=== TEXTE FOURNI ===
Donc je m'y connais pas trop encore en Mac, mais ça me semble être une  excellente affaire , car à moins de 25¤ c'est je pense bien moins cher  que le  module Airport d'origine  pour des prestations similaires  

Voili voilou. Bonne journée à tous .


----------



## Kounkountchek (27 Novembre 2005)

Merci pour le tuyau !


----------



## seretti (3 Janvier 2006)

Bonjour,

J'ai acheté et instalé cette clé sur vos conseil , la dongle trouve le réseau wifi.
Mais maintenant, je ne sait pas comment faire pout que mon G5 utilise se reseau pour ce connecter a internet.il passe toujours par le potr ethernet...
je suis tout nouveau en mac!
Merci de m'aider.:rose:


----------



## seretti (4 Janvier 2006)

seretti a dit:
			
		

> Bonjour,
> 
> J'ai acheté et instalé cette clé sur vos conseil , la dongle trouve le réseau wifi.
> Mais maintenant, je ne sait pas comment faire pout que mon G5 utilise se reseau pour ce connecter a internet.il passe toujours par le potr ethernet...
> ...



UP
non personne...
=== DONNÉES AFFICHÉES ===
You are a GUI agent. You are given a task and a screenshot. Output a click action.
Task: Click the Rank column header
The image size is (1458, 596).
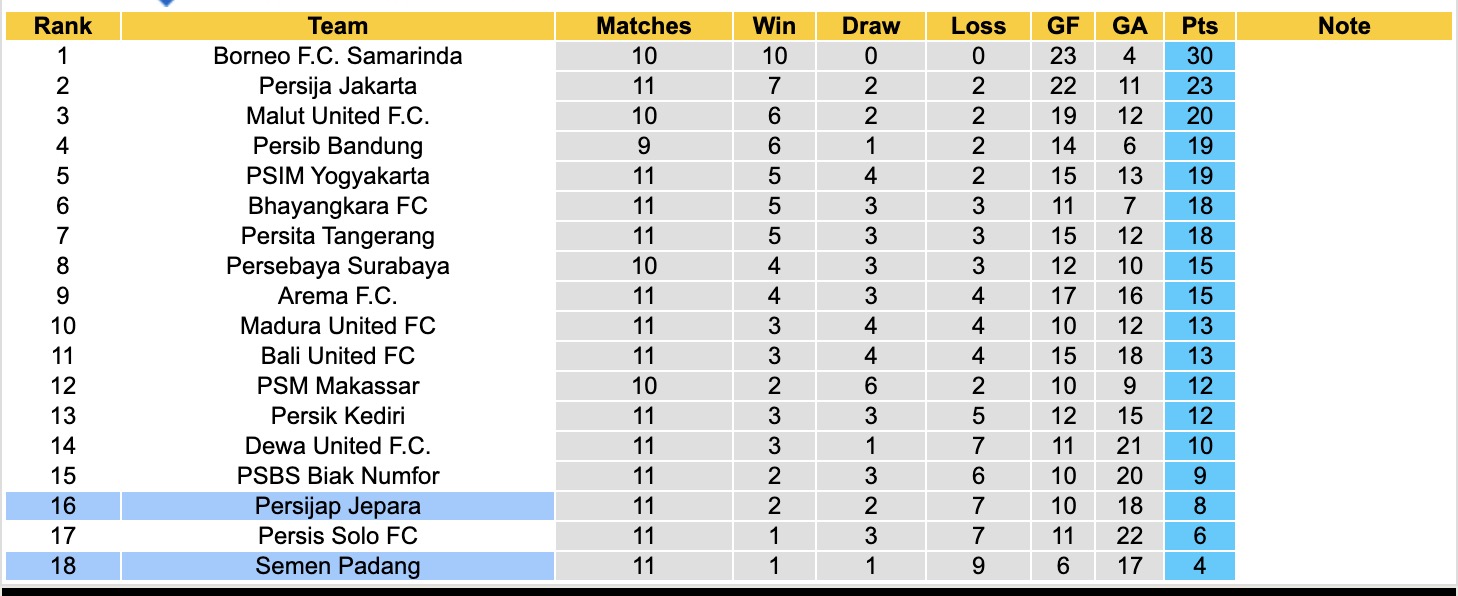click(63, 26)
===
> _EXERCICES_:
1 – Dans le fil de discussion sur la clé wifi, quel ordinateur seretti veut-il connecter à Internet ?
2 – Dans le fil de discussion sur la clé wifi, récrivez plus brièvement le paragraphe qui commence par « J'ai acheté et instalé ».
3 – Prolongez le fil de discussion sur la clé wifi après son dernier message.

> _RÉPONSES_:
1 – Un G5.

2 – J'ai installé la clé conseillée et elle trouve bien le réseau wifi. Pourtant, mon G5 se connecte toujours à Internet par le port Ethernet, et je ne sais pas comment lui faire utiliser le wifi.

3 –
----------



## christphe (6 Janvier 2006)

bonjour
Avez vous deja testé cette clé en Usb1?
Etes vous satisfaits de sa portée?(distance et franchissement de murs)
christophe


----------



## Macfan3 (21 Juin 2006)

seretti a dit:
			
		

> Bonjour,
> 
> J'ai acheté et instalé cette clé sur vos conseil , la dongle trouve le réseau wifi.
> Mais maintenant, je ne sait pas comment faire pout que mon G5 utilise se reseau pour ce connecter a internet.il passe toujours par le potr ethernet...
> ...




Hoy, ça fait un petit moment que je ne m'étais pas connecté 

Avez vous trouvé la réponse à votre question depuis le temps ou toujours besoin d'aide?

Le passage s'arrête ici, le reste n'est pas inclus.